# Exercise details:
Repeat word for word the opening stretch of the entries, from the first line through the line containing "[ウィメンズマネキン STATUE スタチュー] (297, 1024)".
>>>
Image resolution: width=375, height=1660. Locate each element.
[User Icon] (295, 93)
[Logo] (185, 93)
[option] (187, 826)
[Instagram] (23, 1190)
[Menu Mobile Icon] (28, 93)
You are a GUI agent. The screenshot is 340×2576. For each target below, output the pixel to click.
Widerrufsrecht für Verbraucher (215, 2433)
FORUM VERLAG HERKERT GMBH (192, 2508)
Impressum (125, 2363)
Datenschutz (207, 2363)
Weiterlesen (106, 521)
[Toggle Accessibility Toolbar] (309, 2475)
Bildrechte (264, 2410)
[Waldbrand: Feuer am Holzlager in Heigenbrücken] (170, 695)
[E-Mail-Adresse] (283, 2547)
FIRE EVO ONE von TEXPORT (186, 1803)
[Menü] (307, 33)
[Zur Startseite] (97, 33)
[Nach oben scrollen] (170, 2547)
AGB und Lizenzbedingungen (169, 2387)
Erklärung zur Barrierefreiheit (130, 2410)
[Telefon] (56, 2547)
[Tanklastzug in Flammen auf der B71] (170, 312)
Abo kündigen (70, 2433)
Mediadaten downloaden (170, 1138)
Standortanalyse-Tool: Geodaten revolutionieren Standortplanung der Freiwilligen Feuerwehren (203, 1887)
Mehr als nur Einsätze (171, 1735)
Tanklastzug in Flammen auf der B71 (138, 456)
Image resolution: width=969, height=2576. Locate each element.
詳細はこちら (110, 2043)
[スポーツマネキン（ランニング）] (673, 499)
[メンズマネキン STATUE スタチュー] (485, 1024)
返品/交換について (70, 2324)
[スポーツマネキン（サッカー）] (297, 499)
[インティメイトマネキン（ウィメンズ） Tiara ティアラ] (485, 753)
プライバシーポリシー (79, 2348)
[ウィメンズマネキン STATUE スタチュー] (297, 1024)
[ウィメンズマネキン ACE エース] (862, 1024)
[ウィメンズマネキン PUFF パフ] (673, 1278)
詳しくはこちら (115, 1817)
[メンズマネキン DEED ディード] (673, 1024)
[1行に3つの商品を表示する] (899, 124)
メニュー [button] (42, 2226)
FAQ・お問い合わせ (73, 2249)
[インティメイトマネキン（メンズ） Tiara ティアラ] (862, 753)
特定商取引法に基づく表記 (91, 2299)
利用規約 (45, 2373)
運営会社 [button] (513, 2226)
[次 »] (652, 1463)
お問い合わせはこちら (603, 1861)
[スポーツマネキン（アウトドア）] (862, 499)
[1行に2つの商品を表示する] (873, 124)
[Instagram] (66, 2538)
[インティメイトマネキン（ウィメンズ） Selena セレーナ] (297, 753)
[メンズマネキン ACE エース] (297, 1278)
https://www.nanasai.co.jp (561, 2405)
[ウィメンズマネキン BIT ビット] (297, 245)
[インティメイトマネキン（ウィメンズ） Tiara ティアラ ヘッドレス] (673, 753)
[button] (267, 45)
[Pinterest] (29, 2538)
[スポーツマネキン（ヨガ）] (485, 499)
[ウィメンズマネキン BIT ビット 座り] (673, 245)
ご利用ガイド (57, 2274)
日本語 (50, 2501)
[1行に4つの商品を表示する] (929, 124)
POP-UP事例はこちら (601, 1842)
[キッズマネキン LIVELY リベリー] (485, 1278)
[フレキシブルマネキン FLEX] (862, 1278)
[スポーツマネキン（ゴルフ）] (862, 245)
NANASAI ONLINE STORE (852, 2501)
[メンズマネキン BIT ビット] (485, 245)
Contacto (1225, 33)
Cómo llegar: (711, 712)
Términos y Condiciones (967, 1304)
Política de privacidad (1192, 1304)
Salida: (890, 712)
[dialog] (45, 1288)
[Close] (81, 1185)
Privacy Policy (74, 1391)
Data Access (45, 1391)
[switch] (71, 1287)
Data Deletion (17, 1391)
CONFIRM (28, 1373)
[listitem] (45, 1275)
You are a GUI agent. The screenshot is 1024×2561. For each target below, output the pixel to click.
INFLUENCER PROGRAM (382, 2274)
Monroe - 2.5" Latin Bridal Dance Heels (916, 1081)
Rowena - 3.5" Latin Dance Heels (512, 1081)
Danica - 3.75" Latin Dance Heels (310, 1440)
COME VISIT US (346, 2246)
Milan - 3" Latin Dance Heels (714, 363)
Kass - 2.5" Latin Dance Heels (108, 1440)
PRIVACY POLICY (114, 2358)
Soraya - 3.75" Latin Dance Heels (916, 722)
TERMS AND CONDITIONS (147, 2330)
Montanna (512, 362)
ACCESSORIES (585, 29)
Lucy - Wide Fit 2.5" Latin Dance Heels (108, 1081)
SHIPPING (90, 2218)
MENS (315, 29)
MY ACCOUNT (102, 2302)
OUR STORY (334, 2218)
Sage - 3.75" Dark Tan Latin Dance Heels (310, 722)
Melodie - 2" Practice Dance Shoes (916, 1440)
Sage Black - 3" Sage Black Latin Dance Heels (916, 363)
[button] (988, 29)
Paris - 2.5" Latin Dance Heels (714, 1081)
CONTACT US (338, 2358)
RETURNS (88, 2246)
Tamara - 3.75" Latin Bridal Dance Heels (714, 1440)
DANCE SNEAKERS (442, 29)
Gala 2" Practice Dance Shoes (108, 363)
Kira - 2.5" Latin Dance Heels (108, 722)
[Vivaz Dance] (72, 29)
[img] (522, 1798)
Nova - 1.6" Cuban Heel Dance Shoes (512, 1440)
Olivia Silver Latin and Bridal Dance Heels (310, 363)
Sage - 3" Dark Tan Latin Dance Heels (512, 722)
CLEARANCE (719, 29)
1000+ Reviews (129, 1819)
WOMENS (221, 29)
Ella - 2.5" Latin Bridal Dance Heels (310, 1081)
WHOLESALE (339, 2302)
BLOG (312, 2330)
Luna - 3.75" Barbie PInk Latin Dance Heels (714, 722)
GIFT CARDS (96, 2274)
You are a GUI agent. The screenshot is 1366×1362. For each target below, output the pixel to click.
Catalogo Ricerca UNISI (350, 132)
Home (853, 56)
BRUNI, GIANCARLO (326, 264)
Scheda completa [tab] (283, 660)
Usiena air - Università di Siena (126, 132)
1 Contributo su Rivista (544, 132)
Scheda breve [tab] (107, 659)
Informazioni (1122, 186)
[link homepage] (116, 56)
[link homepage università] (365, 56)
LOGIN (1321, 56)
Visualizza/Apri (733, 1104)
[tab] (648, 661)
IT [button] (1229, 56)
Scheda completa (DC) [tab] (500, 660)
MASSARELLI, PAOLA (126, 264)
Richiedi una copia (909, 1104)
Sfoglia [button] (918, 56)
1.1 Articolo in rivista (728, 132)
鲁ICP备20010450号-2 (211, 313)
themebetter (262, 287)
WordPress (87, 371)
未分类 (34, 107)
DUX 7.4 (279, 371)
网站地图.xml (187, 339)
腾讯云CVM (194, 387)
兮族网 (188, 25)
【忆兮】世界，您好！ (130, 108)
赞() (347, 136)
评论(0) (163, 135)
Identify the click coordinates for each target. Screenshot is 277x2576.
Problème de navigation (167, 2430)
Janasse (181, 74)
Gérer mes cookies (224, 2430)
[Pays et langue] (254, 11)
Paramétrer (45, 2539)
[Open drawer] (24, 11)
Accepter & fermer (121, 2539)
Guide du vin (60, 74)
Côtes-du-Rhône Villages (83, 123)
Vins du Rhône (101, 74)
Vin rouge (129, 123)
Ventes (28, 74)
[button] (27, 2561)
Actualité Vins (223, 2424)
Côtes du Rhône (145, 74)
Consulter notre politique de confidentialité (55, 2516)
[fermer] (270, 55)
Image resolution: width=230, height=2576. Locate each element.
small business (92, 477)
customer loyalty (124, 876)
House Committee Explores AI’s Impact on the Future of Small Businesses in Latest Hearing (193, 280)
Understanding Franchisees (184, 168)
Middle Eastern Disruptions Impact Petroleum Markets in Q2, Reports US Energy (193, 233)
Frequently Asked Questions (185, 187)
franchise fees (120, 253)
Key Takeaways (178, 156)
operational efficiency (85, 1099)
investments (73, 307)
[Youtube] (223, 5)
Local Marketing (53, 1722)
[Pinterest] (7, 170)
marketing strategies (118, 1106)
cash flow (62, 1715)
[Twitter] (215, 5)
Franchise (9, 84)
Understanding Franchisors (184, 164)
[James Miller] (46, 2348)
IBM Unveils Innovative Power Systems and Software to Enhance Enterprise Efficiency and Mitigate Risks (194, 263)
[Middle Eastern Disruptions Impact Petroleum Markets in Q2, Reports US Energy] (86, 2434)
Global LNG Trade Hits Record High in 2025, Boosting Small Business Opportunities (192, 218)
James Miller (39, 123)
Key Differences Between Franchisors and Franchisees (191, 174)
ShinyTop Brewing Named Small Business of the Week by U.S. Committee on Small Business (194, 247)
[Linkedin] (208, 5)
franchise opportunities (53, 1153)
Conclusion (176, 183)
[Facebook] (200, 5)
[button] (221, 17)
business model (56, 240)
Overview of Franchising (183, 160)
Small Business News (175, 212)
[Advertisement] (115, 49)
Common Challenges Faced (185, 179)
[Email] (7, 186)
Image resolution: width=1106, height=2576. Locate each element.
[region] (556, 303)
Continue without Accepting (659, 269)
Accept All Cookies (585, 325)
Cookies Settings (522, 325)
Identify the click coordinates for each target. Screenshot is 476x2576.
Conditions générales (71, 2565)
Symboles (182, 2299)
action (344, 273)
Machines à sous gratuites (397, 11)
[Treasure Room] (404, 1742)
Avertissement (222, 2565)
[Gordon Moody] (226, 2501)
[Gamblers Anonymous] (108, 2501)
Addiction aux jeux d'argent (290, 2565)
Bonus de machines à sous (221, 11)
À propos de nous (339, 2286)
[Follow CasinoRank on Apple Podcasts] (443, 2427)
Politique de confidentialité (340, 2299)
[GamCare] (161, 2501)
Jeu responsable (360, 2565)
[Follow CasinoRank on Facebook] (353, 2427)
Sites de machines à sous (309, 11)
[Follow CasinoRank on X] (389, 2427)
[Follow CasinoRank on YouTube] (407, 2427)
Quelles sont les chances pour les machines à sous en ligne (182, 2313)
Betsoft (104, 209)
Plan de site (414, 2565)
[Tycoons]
<<<
# Answer for the task:
Image resolution: width=375, height=1660. Locate each element.
[User Icon] (295, 93)
[Logo] (185, 93)
[option] (187, 826)
[Instagram] (23, 1190)
[Menu Mobile Icon] (28, 93)
You are a GUI agent. The screenshot is 340×2576. For each target below, output the pixel to click.
Widerrufsrecht für Verbraucher (215, 2433)
FORUM VERLAG HERKERT GMBH (192, 2508)
Impressum (125, 2363)
Datenschutz (207, 2363)
Weiterlesen (106, 521)
[Toggle Accessibility Toolbar] (309, 2475)
Bildrechte (264, 2410)
[Waldbrand: Feuer am Holzlager in Heigenbrücken] (170, 695)
[E-Mail-Adresse] (283, 2547)
FIRE EVO ONE von TEXPORT (186, 1803)
[Menü] (307, 33)
[Zur Startseite] (97, 33)
[Nach oben scrollen] (170, 2547)
AGB und Lizenzbedingungen (169, 2387)
Erklärung zur Barrierefreiheit (130, 2410)
[Telefon] (56, 2547)
[Tanklastzug in Flammen auf der B71] (170, 312)
Abo kündigen (70, 2433)
Mediadaten downloaden (170, 1138)
Standortanalyse-Tool: Geodaten revolutionieren Standortplanung der Freiwilligen Feuerwehren (203, 1887)
Mehr als nur Einsätze (171, 1735)
Tanklastzug in Flammen auf der B71 (138, 456)
Image resolution: width=969, height=2576. Locate each element.
詳細はこちら (110, 2043)
[スポーツマネキン（ランニング）] (673, 499)
[メンズマネキン STATUE スタチュー] (485, 1024)
返品/交換について (70, 2324)
[スポーツマネキン（サッカー）] (297, 499)
[インティメイトマネキン（ウィメンズ） Tiara ティアラ] (485, 753)
プライバシーポリシー (79, 2348)
[ウィメンズマネキン STATUE スタチュー] (297, 1024)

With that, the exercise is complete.